SEPs elicited by unilateral sciatic nerve stimulation in twelve adult male Sprague-Dawley (SD) rats in the normal group were compared with SEPs evoked after unilateral sciatic nerve hemisection in four peripheral nerve injured SD rats. The characterization of synchronized networks from SEPs was conducted using equal-time correlation, correlation matrix analysis, and comparison to randomized surrogate data. Eigenvalues of the correlation matrix were used to identify the clusters of functionally synchronized neuronal activity, and the participation index (PI) was calculated to indicate the involvement of each channel in the cluster. The PI value at the knee point of the PI histogram was used as a threshold to demarcate the cortical boundary.
Ten out of the twelve normal rats showed only one synchronized brain network. The remaining two normal rats showed one strong and one weak network. In the peripheral nerve injured group, only one synchronized brain network was found in each rat. In the normal group, all network shapes appear regular and the network is largely contained in the posterior cortex. In the injured group, the network shapes appear irregular, the network extends anteriorly and posteriorly, and the network area is significantly larger. There are considerable individual variations in the shape and location of the network after peripheral nerve injury.
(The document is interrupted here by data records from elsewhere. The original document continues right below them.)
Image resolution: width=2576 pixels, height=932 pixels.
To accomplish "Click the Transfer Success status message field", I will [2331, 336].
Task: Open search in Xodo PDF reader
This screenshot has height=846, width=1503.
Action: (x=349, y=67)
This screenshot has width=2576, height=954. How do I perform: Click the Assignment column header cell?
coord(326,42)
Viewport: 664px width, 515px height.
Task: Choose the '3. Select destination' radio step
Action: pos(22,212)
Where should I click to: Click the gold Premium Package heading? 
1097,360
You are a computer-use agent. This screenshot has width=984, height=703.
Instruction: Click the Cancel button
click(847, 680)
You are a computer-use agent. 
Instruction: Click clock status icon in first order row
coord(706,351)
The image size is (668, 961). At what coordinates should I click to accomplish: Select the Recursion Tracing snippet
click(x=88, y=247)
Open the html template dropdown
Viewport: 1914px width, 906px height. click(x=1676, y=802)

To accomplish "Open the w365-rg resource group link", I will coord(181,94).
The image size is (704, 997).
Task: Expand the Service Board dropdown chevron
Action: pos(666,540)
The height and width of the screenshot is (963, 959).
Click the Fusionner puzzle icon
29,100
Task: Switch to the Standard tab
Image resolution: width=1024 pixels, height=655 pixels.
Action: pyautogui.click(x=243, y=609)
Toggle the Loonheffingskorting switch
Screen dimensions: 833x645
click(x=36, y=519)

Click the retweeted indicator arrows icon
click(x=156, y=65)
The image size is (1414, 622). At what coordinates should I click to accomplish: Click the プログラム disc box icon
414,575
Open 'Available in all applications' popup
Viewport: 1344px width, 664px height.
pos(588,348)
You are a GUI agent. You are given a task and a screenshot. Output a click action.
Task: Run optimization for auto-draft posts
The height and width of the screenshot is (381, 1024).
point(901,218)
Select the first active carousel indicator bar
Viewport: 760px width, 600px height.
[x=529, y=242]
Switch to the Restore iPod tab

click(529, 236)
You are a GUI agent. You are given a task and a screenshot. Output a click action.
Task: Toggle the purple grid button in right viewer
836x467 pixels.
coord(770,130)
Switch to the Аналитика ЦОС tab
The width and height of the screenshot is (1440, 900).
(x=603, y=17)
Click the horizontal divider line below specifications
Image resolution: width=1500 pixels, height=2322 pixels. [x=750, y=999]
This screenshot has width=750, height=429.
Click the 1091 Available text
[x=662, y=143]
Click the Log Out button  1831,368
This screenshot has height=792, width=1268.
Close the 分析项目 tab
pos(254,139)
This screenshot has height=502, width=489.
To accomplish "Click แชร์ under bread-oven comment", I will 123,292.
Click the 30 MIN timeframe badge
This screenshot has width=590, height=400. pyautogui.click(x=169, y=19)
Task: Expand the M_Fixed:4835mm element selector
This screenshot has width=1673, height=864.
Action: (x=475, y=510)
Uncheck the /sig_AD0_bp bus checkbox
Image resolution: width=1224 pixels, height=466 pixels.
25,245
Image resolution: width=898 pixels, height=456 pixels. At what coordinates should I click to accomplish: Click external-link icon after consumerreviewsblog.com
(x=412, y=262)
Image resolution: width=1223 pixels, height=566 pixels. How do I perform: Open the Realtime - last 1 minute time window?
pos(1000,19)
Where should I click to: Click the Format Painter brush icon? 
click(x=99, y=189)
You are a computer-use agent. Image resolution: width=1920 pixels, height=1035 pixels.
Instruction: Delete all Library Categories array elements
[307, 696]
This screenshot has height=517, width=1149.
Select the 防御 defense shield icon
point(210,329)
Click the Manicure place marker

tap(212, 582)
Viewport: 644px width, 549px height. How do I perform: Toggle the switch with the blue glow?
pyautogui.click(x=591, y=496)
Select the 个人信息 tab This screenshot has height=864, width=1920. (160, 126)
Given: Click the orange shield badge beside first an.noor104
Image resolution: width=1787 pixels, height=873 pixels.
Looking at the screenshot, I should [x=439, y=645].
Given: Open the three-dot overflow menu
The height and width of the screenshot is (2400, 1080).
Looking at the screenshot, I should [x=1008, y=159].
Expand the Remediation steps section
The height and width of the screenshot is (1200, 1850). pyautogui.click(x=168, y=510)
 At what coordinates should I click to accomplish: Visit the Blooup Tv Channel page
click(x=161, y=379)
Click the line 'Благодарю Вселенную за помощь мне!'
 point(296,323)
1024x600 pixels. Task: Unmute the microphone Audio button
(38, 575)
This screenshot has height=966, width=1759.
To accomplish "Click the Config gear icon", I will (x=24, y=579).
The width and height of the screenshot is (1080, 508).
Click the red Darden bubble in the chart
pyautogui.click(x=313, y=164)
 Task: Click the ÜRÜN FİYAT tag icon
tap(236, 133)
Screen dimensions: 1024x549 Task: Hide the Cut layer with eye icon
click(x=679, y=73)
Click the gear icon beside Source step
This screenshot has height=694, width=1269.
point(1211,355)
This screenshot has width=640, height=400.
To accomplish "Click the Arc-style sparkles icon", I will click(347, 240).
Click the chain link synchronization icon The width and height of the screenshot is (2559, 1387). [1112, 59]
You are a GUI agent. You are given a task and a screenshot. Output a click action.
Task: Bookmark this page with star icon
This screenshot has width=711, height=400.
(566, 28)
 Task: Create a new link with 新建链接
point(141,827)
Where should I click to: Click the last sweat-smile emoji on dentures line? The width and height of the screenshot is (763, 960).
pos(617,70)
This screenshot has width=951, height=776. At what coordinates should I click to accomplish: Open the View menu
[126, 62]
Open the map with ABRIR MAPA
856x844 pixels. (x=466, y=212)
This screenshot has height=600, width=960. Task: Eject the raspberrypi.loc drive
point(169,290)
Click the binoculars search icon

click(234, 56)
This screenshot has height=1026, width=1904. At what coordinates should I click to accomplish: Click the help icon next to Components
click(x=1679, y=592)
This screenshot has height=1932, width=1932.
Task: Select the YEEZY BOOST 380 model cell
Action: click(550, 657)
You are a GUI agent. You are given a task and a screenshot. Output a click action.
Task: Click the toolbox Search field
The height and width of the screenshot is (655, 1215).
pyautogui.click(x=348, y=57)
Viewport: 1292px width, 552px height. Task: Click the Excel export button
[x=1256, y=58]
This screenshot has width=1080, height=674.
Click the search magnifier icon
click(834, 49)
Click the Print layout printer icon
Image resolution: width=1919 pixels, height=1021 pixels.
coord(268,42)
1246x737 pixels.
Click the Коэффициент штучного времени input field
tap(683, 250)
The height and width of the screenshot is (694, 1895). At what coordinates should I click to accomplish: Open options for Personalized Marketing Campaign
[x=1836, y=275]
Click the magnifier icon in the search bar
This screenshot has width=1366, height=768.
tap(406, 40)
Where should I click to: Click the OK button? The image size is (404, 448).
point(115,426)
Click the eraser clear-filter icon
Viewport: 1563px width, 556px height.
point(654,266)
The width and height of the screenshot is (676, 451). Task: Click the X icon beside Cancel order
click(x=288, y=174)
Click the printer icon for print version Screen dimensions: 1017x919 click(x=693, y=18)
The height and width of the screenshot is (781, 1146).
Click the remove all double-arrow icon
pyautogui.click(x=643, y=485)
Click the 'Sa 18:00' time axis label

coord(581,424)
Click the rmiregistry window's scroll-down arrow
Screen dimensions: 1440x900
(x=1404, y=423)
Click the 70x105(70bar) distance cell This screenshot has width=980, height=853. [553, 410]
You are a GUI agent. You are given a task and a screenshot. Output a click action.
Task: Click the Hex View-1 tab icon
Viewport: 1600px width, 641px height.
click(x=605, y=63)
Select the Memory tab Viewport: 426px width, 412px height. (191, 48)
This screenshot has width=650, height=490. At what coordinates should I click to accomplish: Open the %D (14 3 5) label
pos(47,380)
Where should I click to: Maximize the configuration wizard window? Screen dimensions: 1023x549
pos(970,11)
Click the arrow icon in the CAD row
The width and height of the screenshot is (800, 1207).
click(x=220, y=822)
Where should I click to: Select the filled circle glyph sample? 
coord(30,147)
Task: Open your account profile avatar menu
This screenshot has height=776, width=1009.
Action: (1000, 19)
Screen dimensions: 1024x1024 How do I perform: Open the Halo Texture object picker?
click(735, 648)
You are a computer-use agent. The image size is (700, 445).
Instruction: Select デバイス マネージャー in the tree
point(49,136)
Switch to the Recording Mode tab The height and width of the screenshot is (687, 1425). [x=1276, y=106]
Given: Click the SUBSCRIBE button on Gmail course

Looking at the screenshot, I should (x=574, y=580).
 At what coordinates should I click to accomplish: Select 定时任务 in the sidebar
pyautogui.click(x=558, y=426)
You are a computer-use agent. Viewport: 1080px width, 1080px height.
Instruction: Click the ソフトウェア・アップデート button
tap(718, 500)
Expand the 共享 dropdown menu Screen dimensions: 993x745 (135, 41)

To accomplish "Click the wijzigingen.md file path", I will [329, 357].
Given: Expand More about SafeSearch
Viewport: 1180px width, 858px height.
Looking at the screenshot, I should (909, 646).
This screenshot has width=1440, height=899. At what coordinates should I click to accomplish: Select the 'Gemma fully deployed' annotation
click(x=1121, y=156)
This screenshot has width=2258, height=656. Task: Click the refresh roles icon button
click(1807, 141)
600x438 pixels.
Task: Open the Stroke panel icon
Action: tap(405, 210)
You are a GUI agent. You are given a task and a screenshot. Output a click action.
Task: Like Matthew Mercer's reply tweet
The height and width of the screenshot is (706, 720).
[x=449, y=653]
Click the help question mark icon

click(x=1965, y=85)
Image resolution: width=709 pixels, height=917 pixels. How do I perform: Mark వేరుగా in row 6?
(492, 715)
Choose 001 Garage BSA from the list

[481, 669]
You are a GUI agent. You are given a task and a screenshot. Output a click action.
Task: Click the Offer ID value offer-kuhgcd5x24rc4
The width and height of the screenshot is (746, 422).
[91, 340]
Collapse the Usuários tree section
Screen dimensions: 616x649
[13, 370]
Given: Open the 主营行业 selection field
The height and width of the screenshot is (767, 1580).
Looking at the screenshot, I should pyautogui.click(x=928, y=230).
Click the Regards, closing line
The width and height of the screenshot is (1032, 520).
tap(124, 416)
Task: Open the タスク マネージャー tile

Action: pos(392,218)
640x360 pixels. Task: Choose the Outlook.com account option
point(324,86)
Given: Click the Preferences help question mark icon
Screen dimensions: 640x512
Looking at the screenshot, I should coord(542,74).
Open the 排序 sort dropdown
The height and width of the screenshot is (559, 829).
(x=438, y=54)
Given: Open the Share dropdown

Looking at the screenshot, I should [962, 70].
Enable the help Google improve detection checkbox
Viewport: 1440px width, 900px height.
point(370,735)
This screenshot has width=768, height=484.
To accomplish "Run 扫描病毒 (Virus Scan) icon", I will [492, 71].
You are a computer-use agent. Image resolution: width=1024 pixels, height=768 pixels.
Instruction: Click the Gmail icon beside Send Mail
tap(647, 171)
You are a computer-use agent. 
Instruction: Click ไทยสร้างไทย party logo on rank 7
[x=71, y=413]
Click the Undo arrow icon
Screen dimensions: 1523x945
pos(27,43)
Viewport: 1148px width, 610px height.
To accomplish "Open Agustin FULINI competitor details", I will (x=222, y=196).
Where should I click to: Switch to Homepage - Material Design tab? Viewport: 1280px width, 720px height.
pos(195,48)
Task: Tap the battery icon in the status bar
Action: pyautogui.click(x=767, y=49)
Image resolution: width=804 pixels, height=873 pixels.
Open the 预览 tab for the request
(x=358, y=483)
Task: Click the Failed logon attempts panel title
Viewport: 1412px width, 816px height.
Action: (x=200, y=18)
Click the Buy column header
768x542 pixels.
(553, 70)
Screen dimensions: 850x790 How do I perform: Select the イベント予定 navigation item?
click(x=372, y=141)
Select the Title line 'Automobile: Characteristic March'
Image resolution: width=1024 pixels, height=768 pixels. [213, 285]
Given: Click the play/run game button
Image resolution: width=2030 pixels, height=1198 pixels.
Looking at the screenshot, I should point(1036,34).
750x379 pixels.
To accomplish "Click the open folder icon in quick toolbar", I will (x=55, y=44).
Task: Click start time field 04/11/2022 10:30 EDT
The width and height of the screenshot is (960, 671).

The proposed method can detect functional brain networks. Compared to the results of the traditional SEP-morphology-based analysis method, the synchronized functional network area is much larger. Furthermore, the proposed method can also characterize the rapid cortical plasticity after a peripheral nerve is acutely injured.
传统上,体感诱发电位(SEP)的地形图是基于振幅和潜伏期生成的。然而,这种操作侧重于物理形态和场电位功率,因此在进行客观识别时存在困难。在本研究中,提出测量SEP的同步性,作为探索脑功能网络以及周围神经损伤后可塑性的一种方法。
将正常组12只成年雄性Sprague-Dawley(SD)大鼠单侧坐骨神经刺激诱发的SEP与4只周围神经损伤的SD大鼠单侧坐骨神经半切术后诱发的SEP进行比较。使用等时相关性、相关矩阵分析以及与随机替代数据的比较,对SEP同步网络的特征进行分析。相关矩阵的特征值用于识别功能同步神经元活动的簇,并计算参与指数(PI)以表明每个通道在簇中的参与情况。PI直方图拐点处的PI值用作划分皮质边界的阈值。
12只正常大鼠中有10只仅显示一个同步脑网络。其余2只正常大鼠显示一个强网络和一个弱网络。在周围神经损伤组中,每只大鼠仅发现一个同步脑网络。在正常组中,所有网络形状均规则,且网络主要包含在后皮质中。在损伤组中,网络形状不规则,网络向前和向后延伸,且网络面积明显更大。周围神经损伤后,网络的形状和位置存在相当大的个体差异。
所提出的方法可以检测脑功能网络。与传统的基于SEP形态学分析方法的结果相比,同步功能网络面积要大得多。此外,所提出的方法还可以表征周围神经急性损伤后快速的皮质可塑性。